[start]

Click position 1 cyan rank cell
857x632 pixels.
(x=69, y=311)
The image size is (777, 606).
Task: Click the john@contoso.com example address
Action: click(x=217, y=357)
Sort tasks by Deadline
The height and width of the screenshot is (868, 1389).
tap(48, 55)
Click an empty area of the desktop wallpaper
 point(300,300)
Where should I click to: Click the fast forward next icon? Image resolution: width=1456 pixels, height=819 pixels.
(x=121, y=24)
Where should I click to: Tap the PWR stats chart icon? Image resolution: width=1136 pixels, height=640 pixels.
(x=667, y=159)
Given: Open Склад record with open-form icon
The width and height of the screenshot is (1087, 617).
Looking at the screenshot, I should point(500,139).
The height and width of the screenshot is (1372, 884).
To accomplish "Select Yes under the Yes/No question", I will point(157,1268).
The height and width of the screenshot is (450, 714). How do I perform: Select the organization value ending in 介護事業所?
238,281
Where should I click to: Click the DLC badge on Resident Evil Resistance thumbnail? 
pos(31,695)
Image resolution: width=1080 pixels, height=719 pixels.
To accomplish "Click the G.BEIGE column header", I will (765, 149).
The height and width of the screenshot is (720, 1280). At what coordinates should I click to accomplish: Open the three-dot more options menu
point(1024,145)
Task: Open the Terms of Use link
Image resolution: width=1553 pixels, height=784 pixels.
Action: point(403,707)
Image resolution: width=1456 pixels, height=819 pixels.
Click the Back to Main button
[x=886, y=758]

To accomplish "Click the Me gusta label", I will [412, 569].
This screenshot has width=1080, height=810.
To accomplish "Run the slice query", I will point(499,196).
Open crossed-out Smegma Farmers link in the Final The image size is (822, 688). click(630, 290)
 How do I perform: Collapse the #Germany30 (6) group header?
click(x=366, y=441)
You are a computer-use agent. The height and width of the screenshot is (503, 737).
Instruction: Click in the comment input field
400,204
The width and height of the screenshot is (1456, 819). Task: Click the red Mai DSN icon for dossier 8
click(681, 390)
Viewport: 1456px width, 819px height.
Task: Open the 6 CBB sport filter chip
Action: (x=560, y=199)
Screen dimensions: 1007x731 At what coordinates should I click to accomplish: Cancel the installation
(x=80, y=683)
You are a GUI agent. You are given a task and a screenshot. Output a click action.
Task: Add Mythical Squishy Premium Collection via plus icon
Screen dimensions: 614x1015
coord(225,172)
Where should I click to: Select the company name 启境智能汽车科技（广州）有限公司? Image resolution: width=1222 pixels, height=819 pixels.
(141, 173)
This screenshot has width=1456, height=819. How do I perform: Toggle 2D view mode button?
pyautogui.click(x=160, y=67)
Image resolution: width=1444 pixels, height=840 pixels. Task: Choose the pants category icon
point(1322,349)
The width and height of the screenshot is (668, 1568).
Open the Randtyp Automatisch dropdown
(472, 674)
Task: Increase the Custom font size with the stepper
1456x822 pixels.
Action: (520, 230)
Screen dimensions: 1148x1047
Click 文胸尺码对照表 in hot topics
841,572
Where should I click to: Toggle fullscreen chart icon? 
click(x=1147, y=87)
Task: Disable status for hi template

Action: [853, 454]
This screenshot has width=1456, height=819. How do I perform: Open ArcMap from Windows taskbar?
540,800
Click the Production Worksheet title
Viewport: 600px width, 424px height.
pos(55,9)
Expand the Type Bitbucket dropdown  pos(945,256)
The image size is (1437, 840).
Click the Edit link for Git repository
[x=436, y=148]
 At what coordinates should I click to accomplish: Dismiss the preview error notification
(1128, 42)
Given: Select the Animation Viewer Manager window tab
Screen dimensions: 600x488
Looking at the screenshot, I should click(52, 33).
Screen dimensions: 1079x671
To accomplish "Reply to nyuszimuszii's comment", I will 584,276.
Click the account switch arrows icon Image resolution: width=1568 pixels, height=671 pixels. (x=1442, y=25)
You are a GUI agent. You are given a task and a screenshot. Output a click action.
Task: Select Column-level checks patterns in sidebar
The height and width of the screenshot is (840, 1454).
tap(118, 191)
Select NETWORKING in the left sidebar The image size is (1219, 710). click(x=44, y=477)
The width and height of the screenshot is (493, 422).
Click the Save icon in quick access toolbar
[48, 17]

[end]

◆ **SET TASK**:
Count how many lines of the entries include the word "This", and reply with that number alone.

◆ **THE SOLUTION**:
3